Extrait du texte:
# # # #
L es arts en général ont des règles et des principes ; ces principes et ces règles sont-ils scrupuleusement suivis ? non, Monsieur, il n’existe qu’un seul principe commun à tous, dont on ne peut s’écarter sans se perdre, où s’egarer, c’est l’imitation de la belle nature. Les productions qui ne portent point cette empreinte sacrée, n’en offrent que de grossières caricatures ; elles choquent le bon goût et n’inspirent que le mépris qu’elles méritent.

Les règles furent créées par les prémiers artistes, qui las de ne produire que des ébauches grimacières, et des copies imparfaites de la nature, sentirent la nécessité de mettre des bornes à leurs compositions exagérées, et absolument dénuées d’ensemble, et de proportions.

A mesure que les arts se fortifièrent, les règles s’aggrandirent, et suivirent la marche de leurs progrès ; mais lorsqu’ils eurent acquis cette perfection et cette sublimité, qu’ils déployèrent à Athènes, le goût et le génie enfantèrent de nouvelles règles, et de nouveaux principes, qui dûrent leur naissanse au besoin du moment et souvent à un heureux hazard. Ils n’étoient pas suivis strictement ; on les quittoit, on les reprenoit, on les modifioit, ou on les abandonnoit, lorsque les circonstances l’exigeoient, ou qu’elles s’opposoient à la marche rapide, et aux élans du génie.

Il appartient à l’artiste médiocre et routinier de se cramponner servilement aux principes étroits de sa profession, et d’en être imbécilement idolâtre ; on peut comparer les règles a ces chiffres, qui n’expriment par eux-mêmes aucune quantité fixe, et n’acquièrent de valeur que par le secours d’un nombre positif.

C’est le génie seul qui pose ce nombre, et c’est par lui seul que ces caractères vagues et indéterminés parviennent à exprimer des quantités réelles.

Il n’est point rare de voir tomber des ouvrages composés cependant suivant toutes les réglès. Tantôt ce sont des drames et des tragédies, dont les sujets pauvres et décharnés sont sans mouvement, et peu propres à faire naître l’illusion, et à nous entraîner à l’admiration. Une versification lâche, et sans nerf, des tableaux sans effet, des situations forcées, des coups de théâtre mal préparés.
# # # #
Enregistrements:

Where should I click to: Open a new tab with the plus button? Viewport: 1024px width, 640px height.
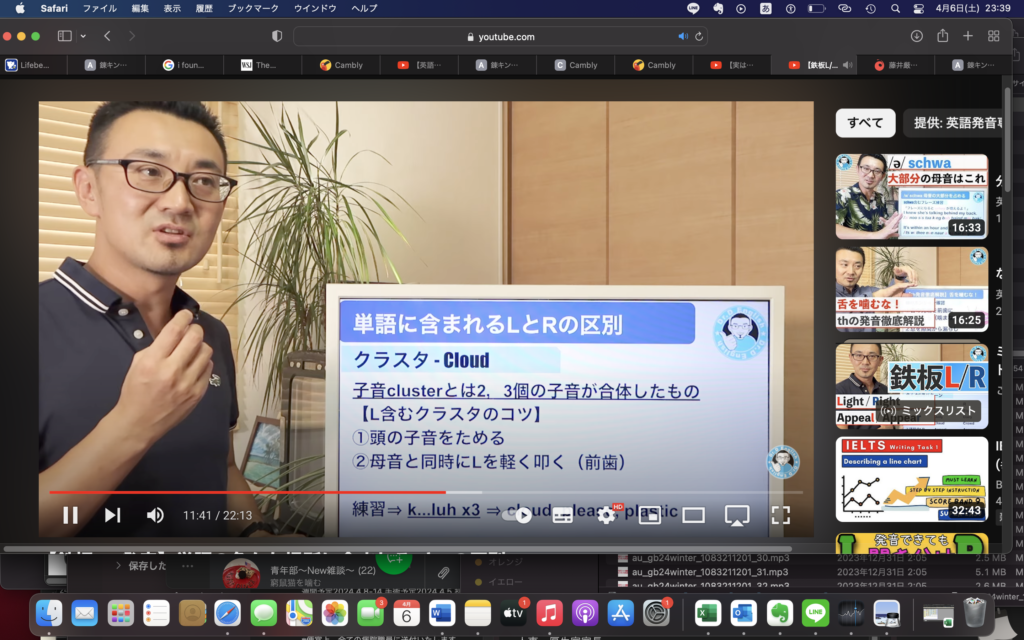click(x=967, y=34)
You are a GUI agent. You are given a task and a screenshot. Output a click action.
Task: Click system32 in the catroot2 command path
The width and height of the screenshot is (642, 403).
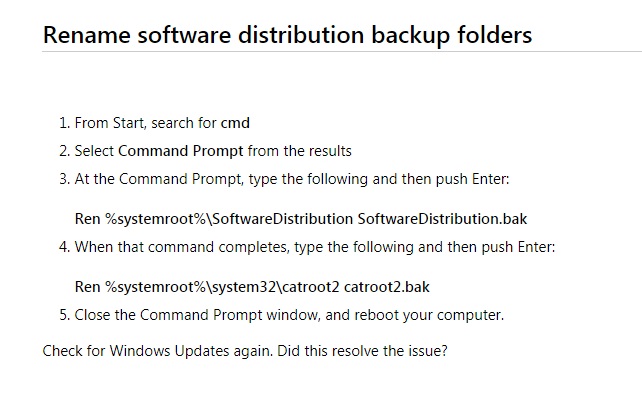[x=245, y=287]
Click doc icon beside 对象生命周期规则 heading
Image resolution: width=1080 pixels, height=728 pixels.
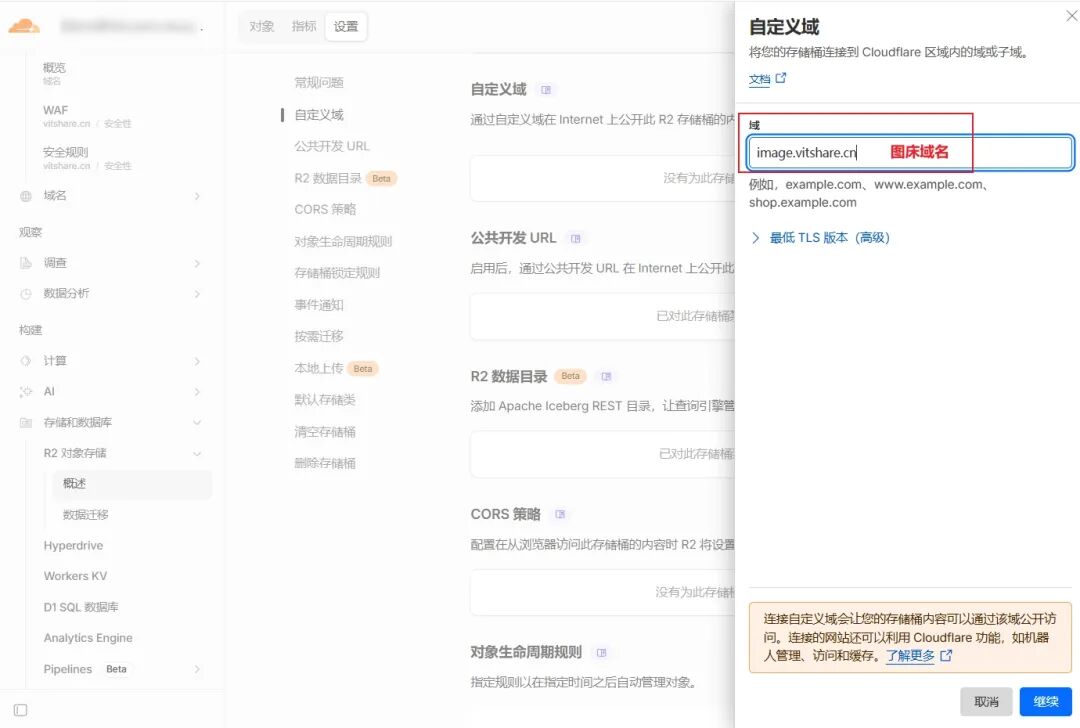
# # # #
Consignes:
**a)** Reproduisez le passage du texte sur les arts et leurs règles, en commençant à « C’est le génie » et en terminant à « théâtre mal préparés. ».
**b)** Reprenez le texte sur les arts et leurs règles là où il s'arrête, et poursuivez-le.
Les enregistrements proviennent d'une autre source.

Réponses attendues:
**a)**
C’est le génie seul qui pose ce nombre, et c’est par lui seul que ces caractères vagues et indéterminés parviennent à exprimer des quantités réelles.

Il n’est point rare de voir tomber des ouvrages composés cependant suivant toutes les réglès. Tantôt ce sont des drames et des tragédies, dont les sujets pauvres et décharnés sont sans mouvement, et peu propres à faire naître l’illusion, et à nous entraîner à l’admiration. Une versification lâche, et sans nerf, des tableaux sans effet, des situations forcées, des coups de théâtre mal préparés.

**b)**
Ici, c’est, un grand ballet d’une longueur mortelle, le sujet en est beau et intéressant ; il prête à l’action pantomime, et est propre à faire naître une foule de tableaux d’autant plus séduisans, qu’ils sont variés à l’infini ; mais ce sujet fait pour séduire et pour émouvoir se trouve éclipsé par un corps de danses insignifiantes qui en coupe le fil, en rompt la trame, et n’offre plus à l’imagination que les lambeaux épars de la pièce. Toutes ces richesses et ces ornemens etrangers affoiblissent l’action, et en éffacent les traits ; dès lors l’illusion disparoit le charme cesse, et le plaisir fuit. Le feu le plus brillant et le plus actif s’éteint facilement, lorsqu’on le couvre de glaces.

Les inutilités retranchées, ce ballet marcheroit rapidement et féroit naitre des émolions douces et enchanteresses. Les productions trop longues, fussent-elles dailleurs éxcellentes, finissent par produire l’ennui. Chaque homme porte avec lui la mesure de ses plaisirs, et le trop plein de cette mesure, se change bientôt en dégoût. L’ennui naît de la satiété, car l’homme est facilement transporté vers les extrêmes, le plaisir, et la peine.

Là c’est un morceau de sculpture représentant la muse de la danse. Elle est aussi froide que le marbre dont elle est composée, dépourvue de graces, elle est maniérée, privée d’expression, elle ne dit rien à l’oeil qui l’éxamine ; son attitude n’est ni svelte ni animée, sa tête n’annonce point une gaité franche, enfin cette statue est un marbre inanimé. Elle indique aux connoisseurs le travail pénible de l’artiste, et les soins accumulés, qu’il s’est donnés pour la créer.

D’un autre coté c’est une symphonie à grand orchestre éxécutée par les artistes les plus célèbres, elle est longue, et chargée de notes ; qu’offre-t-elle à l’oreille ? un bruit incommode, un tapage fatiguant. Cette pièce riche en fracas musical, et pauvre en mélodie, vuide d’expression et de goût, écrite sans dessin, offre des grouppes harmoniques qui se heurtent, se choquent, et se brisent mutuellement, privée de ce clair-obscur, si nécessaire aux productions des beaux arts, elle est sans effet. Les trois morceaux de cette symphonie, étant de la même couleur, ne présentent aucune opposition, aucun contraste, et ce Brouhaha musical ne peignant rien à la pensée, blesse également l’oreille et le goût. N’est-ce pas ici le cas de dire avec Fontenelle ? Symphonie, que me veux-tu ? et de s’écrier : Hayden, où es-tu ? au nom du Dieu de l’harmonie dont tu es le favori, viens nous consoler et guérir par les accens touchans de la mélodie nos oreilles impitoyablement déchirées.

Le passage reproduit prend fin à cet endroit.